Your task:
Make an exact copy of the records below, leaving every image out.

Raw data:
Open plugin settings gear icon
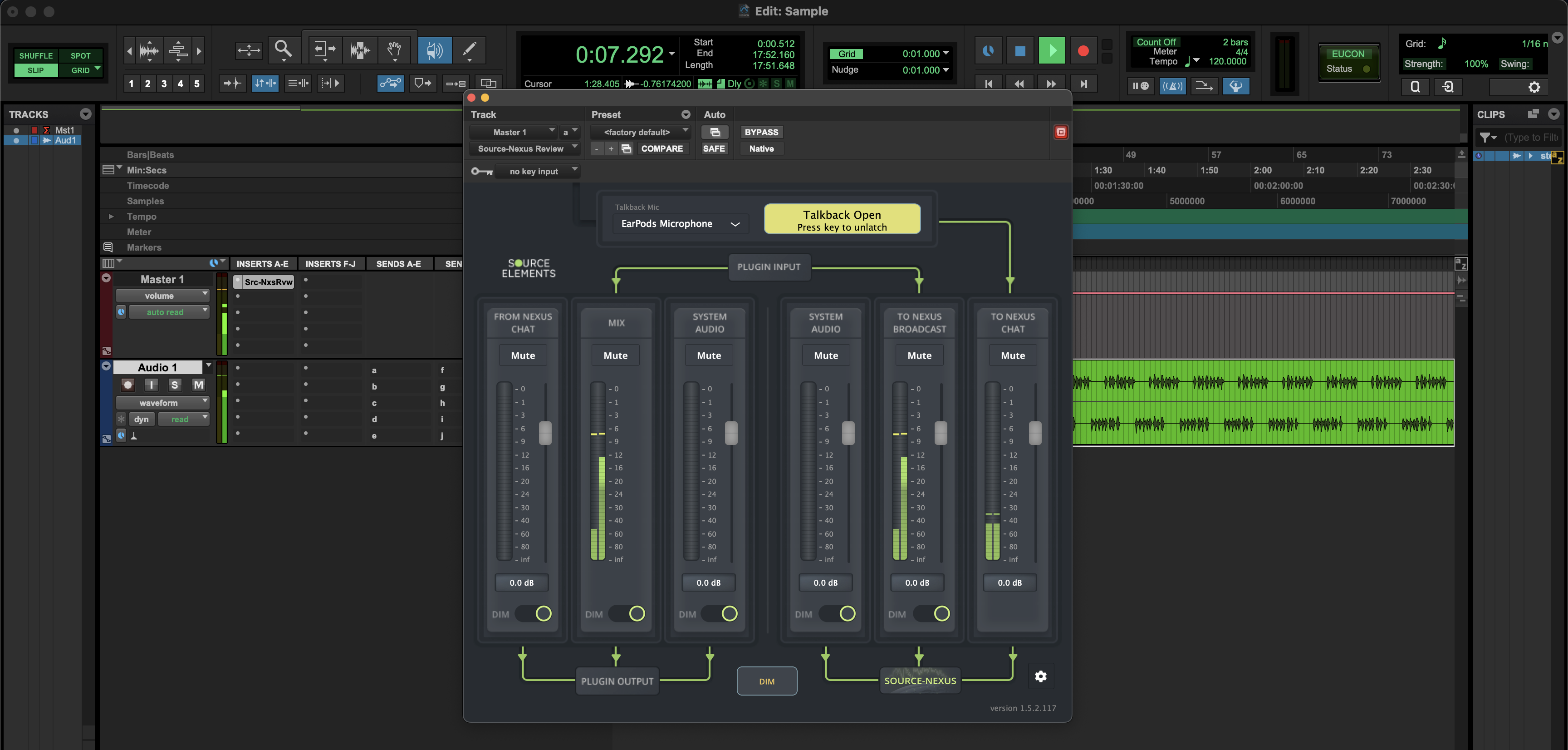 (x=1040, y=676)
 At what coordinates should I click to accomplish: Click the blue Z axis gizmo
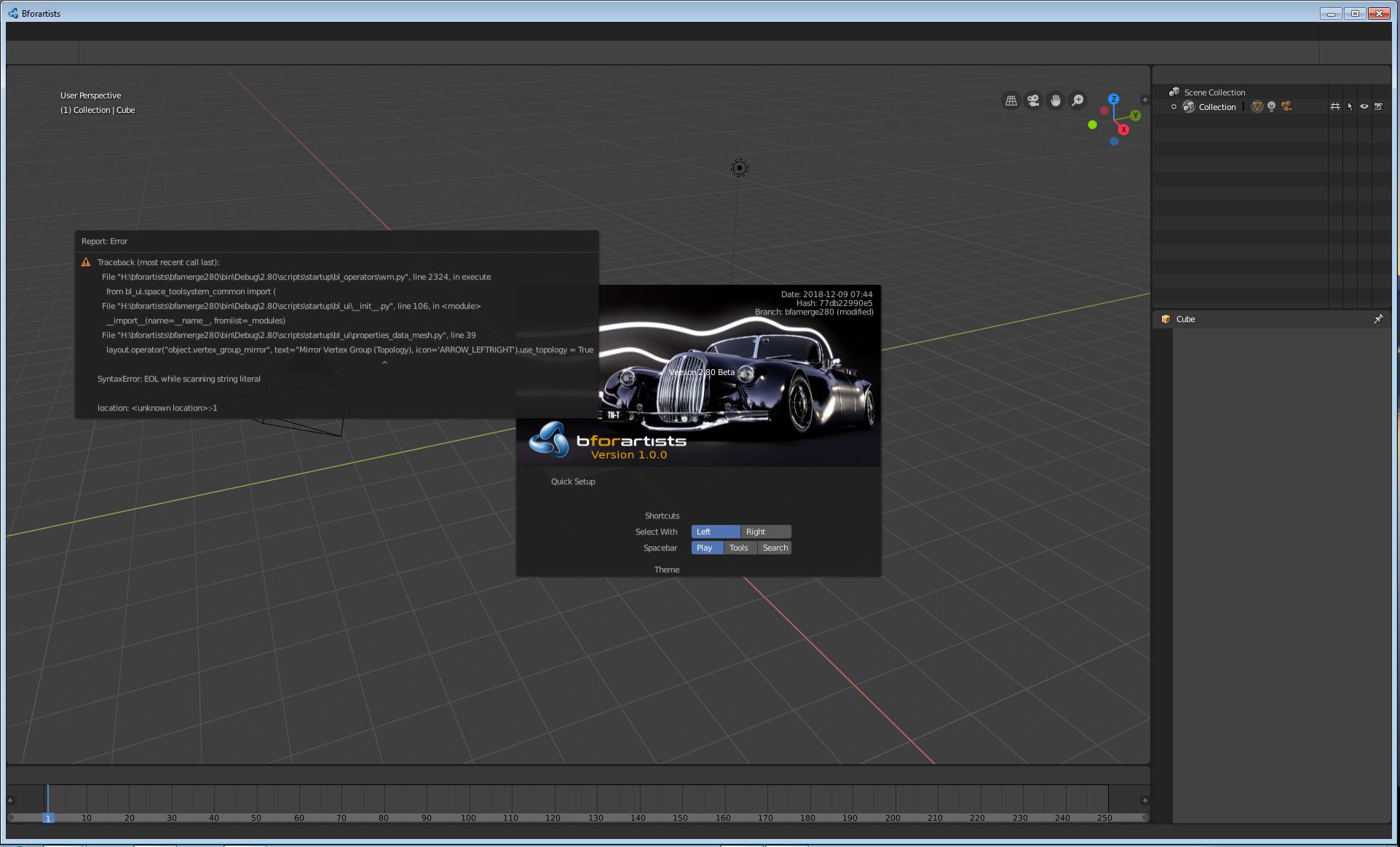tap(1113, 99)
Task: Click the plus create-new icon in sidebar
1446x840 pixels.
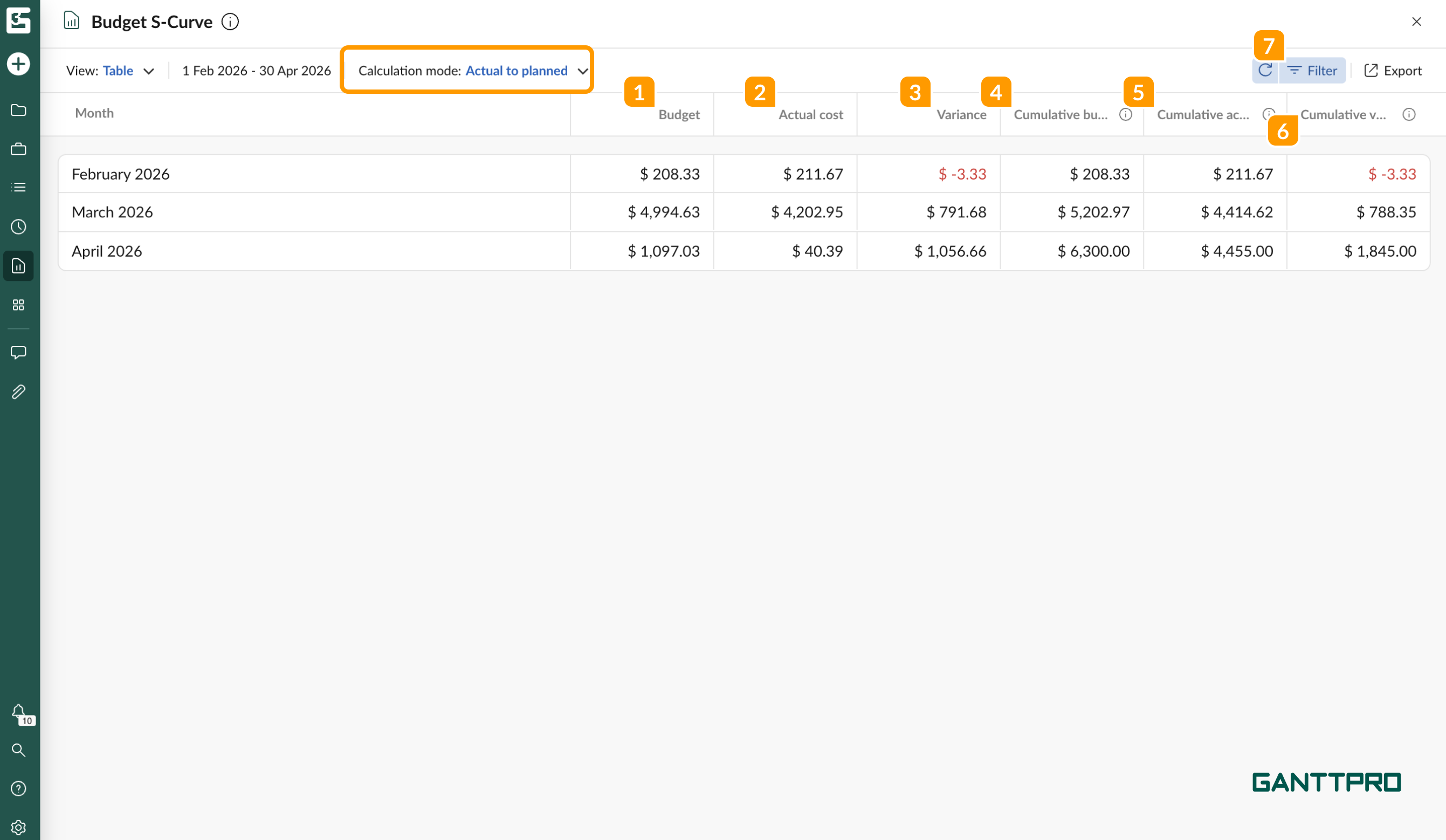Action: click(18, 64)
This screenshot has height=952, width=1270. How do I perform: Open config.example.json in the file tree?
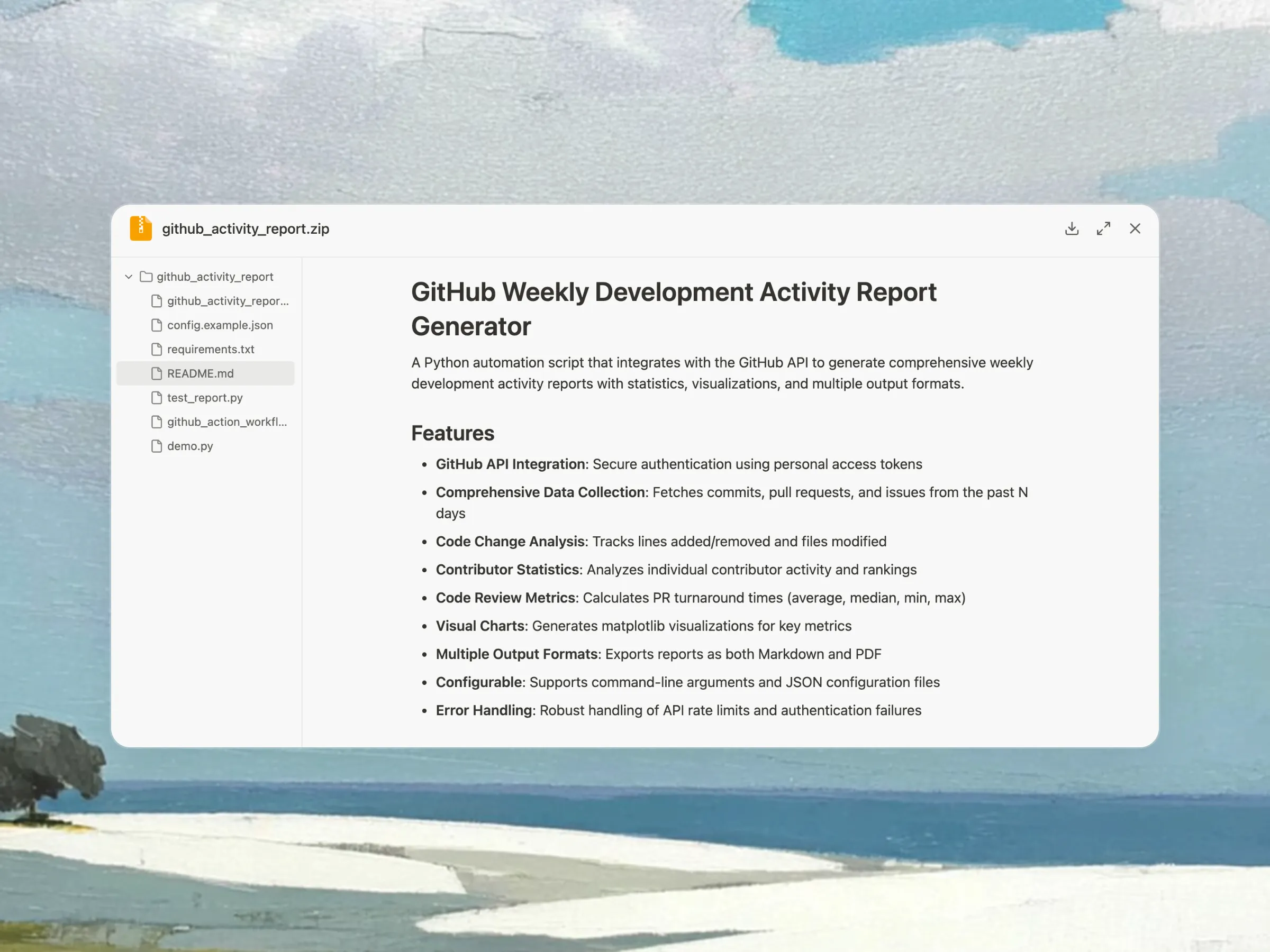click(220, 325)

Response area:
Open plugin settings gear icon
 (x=1040, y=676)
 At what coordinates should I click to accomplish: Click the blue Z axis gizmo
tap(1113, 99)
Task: Click the plus create-new icon in sidebar
1446x840 pixels.
Action: click(18, 64)
This screenshot has height=952, width=1270. How do I perform: Open config.example.json in the file tree?
click(220, 325)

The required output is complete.